En matière de sécurité, le bailleur peut exiger une garantie du locataire. Par ailleurs, en cas de perte ou défaut de paiement par le locataire, le bailleur peut récupérer la perte réelle, à l'exclusion du coût d'opportunité (non reconnu par la sharia), à partir de la sécurité donnée. Toute somme prélevée à titre de revenu au-delà du loyer dû serait du Riba.

Cela sous-entend, implicitement que l’ensemble des mensualités constituent une dette définitive dès la signature du contrat. Sachant que la périodicité du contrat n’est pas annuelle avec tacite reconduction avec possibilité d’annulation par l’un des 2 contractants. Bien au contraire la périodicité du contrat n’existe pas en fait car elle est exactement égale à l’échéance du contrat. Ainsi si un client contracte une IMB (Ijara Mountahiya Bitamlik) d’un bien immobilier sur une

durée de 15 ans, la totalité des 180 mensualités sont dues d’une manière ferme et irrévocable dès la signature du contrat. Ce détail pourtant fait l’objet de beaucoup de controverse entre les Scholars ayant compris cette nuance. Car cela rend le contrat déséquilibré et plus contraignant que la mourabaha par exemple.
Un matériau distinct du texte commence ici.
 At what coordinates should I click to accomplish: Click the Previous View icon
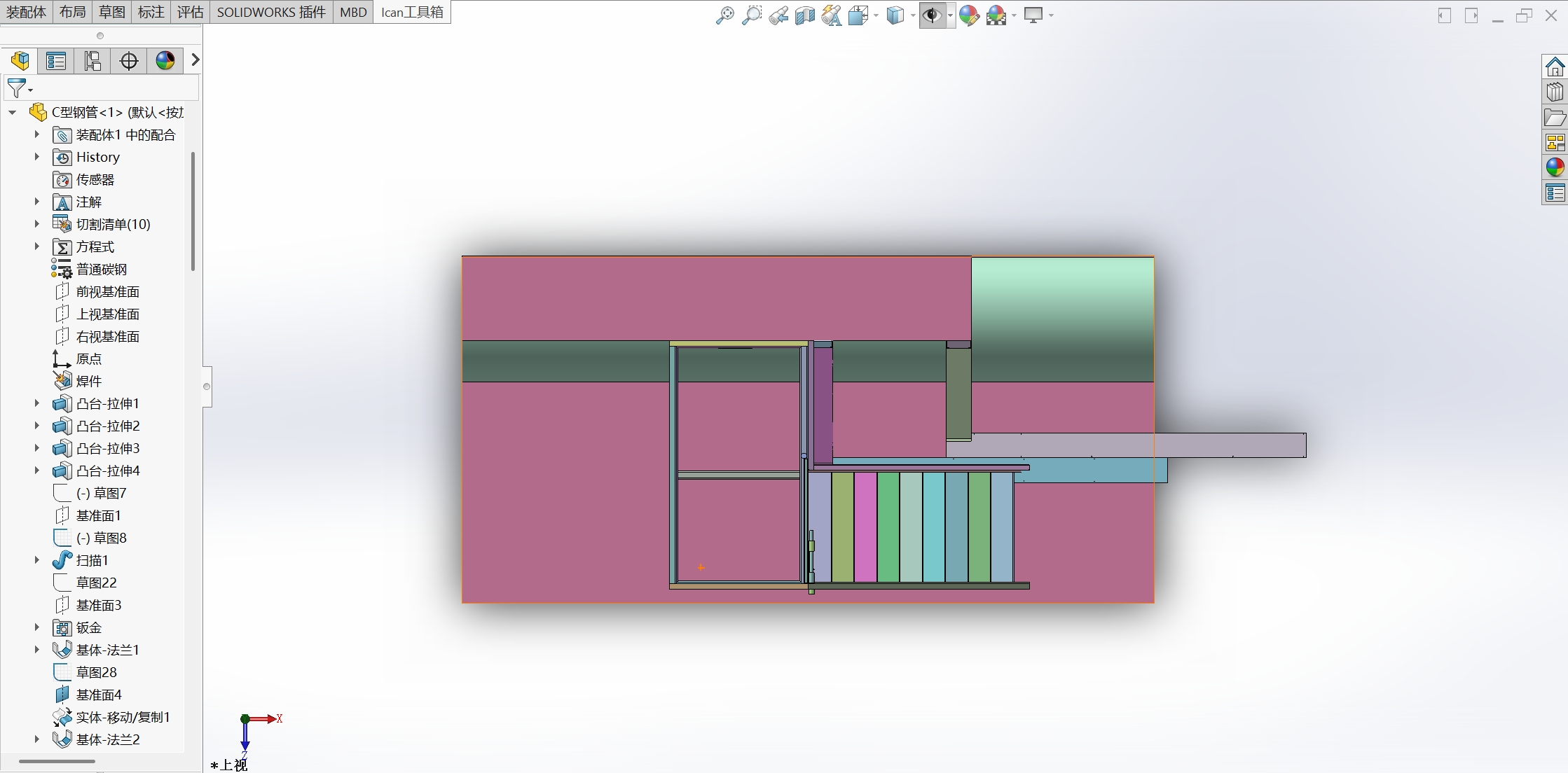tap(778, 15)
A noter également un autre point de déséquilibre de ce contrat IMB est que si le client fait défaut de paiement que ce soit au début, au milieu ou à quelques mensualités avant la fin du contrat, tous les précédents loyers sont perdus pour le client sans plus aucun droit de transfert même pas partiel du bien loué pendant toute cette période à un montant de loyer supérieur pourtant au prix du marché car intégrant l’amortissement du capital.
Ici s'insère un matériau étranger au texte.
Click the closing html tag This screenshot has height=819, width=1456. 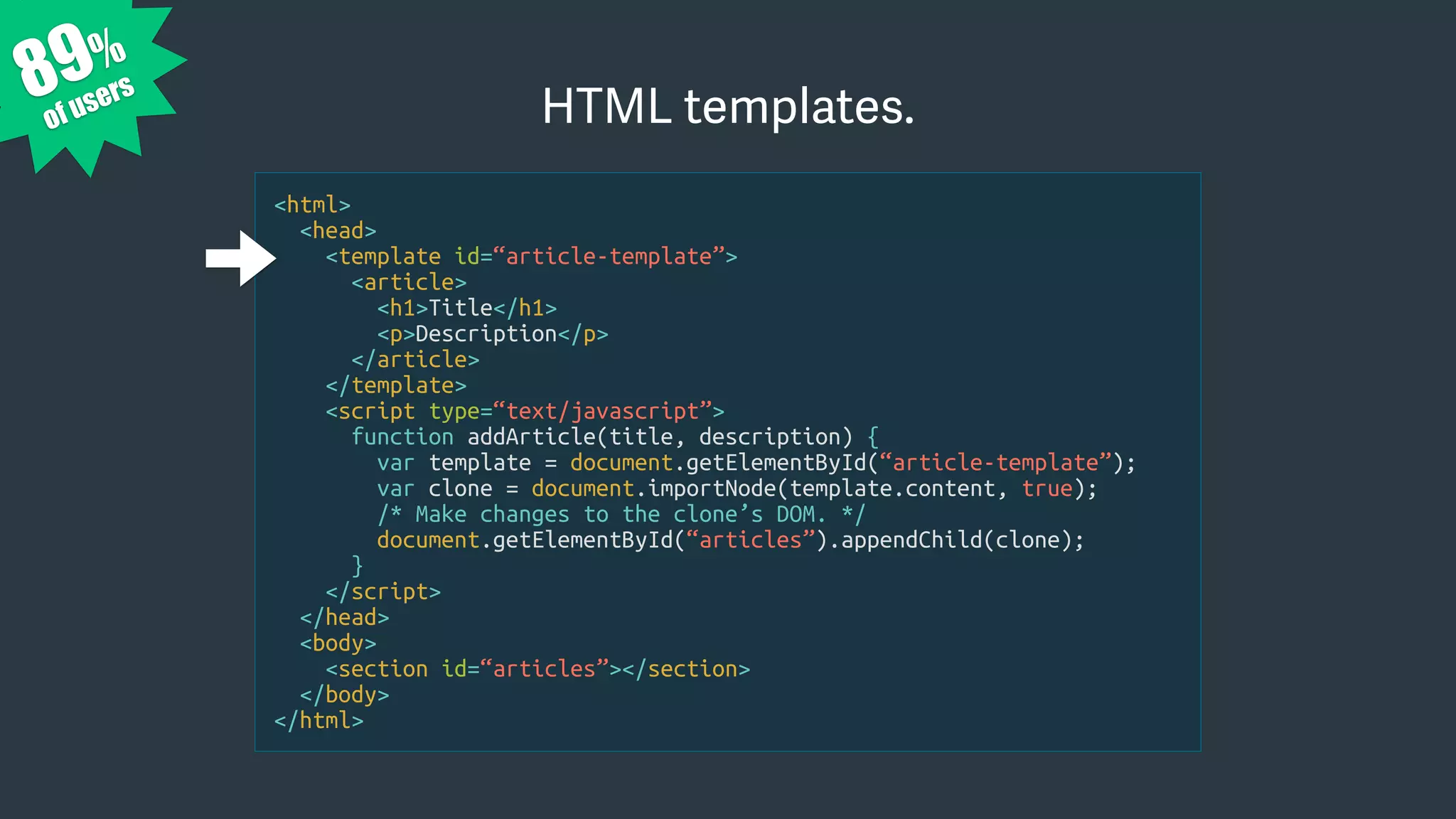318,721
Figure 56 : Schéma Ijara Muntahiya bi Tamlik

Selon Malaysia Islamic finance Report 2015, la part de marché du contrat Ijara Muntahiya bi Tamlik se situe en deuxième place avec 22% après le BBA. Toutefois, le contrat Ijara ne constitue que 3% du global des financements. Au Bahreïn et en Jordanie, l’Ijara Muntahiya Bi Tamlik constitue également le contrat le plus utilisé après la Murabaha avec des portions respectives de 28% et 13%. Au Pakistan ce contrat représente 7% des financements alors qu’en Arabie Saoudite il n’est utilisé qu’avec 1% de part.